Almost half (45 per cent) of UK savers find it fairly difficult or very difficult to access good advice about pensions, research has revealed.
A survey conducted by YouGov for law firm Burges Salmon, which polled 2,034 adults in August, also showed that 67 per cent of respondents said they don’t understand the products – such as assets or funds - in which it is possible to invest a pension.
Furthermore, 58 per cent of savers don't think their workplace pension alone will provide sufficient income to live off in retirement.
Kari McCormick, partner in the dispute resolution team and head of Burges Salmon’s financial services sector group, argued the research shows many people find it hard to access good advice, they do not understand the products available nor do they believe their pensions will provide sufficient income.

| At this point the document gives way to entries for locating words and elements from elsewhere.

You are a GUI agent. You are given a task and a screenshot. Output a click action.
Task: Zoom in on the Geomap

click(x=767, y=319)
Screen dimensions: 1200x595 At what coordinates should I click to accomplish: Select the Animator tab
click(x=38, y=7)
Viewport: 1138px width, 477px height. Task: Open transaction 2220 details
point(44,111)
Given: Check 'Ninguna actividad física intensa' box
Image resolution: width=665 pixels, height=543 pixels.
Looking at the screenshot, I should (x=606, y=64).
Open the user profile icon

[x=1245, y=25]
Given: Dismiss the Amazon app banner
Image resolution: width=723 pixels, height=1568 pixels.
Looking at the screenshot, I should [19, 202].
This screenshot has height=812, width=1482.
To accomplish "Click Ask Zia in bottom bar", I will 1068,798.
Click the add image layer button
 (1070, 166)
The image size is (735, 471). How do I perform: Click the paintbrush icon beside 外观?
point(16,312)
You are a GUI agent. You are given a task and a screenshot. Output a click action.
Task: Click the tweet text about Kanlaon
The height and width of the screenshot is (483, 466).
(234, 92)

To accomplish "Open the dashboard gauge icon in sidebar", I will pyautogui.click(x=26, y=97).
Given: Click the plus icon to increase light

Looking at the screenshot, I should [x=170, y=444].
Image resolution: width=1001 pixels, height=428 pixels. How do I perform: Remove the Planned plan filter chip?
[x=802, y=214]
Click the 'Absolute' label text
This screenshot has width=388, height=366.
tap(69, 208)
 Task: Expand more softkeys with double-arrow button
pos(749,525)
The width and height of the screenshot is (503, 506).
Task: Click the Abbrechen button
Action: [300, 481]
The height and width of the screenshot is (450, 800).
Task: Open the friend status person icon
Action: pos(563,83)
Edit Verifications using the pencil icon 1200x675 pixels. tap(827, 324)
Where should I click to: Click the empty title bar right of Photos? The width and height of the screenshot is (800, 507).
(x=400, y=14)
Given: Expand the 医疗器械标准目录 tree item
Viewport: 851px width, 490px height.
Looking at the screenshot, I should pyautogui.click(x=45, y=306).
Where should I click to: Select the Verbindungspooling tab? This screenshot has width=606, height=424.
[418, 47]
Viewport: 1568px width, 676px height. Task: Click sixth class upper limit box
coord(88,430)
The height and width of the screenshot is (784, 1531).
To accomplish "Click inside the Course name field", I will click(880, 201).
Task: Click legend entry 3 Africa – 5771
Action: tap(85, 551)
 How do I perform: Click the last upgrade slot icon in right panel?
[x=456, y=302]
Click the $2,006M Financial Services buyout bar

She said: "This presents a great opportunity for the pensions industry to develop straightforward, useful, easy to use products for consumers, which will make retirement planning as simple and effective as it can possibly be."
The majority of respondents (59 per cent) argued it would help them to save for their retirement if their pension contribution rate were to increase automatically at set intervals, such as when their salary increases.
Auto-enrolment minimum contributions will increase to 8 per cent in 2019, after increasing to 5 per cent this year.
Nevertheless, there aren't any other planned hikes so far, with the government pledging to review minimum contributions after the 2019 planned increase is completed.
According to Nathan Long, senior analyst at Hargreaves Lansdown, if people were confused about how to manage their personal finances, or how the stock market works, it can't be surprising that they lack confidence in later life when it comes to panning for their financial future.
He said: "Our evidence shows that people do have the appetite to manage their money, they just need regular help and information to build their confidence.
"The industry often shuns the topic of investing, in favour of trying to get people to pay more in as it is an easier message to understand, but this approach doesn’t help resolve any wider issues."
Jeannie Boyle, director & chartered financial planner at EQ Investors, argued that the survey results are alarming.
"But providing advice is expensive and we know the costs are beyond the budget of most people. Even the £500 pension advice allowance doesn’t cover the cost of providing personalised advice," she said.
She added: "Financial Planning week has been successful in allowing individuals to get a better understanding of their finances but relies on advisers giving up their time.
"Employers have a role to play – we have found financial education workshops to be a valuable part of our workplace offering.”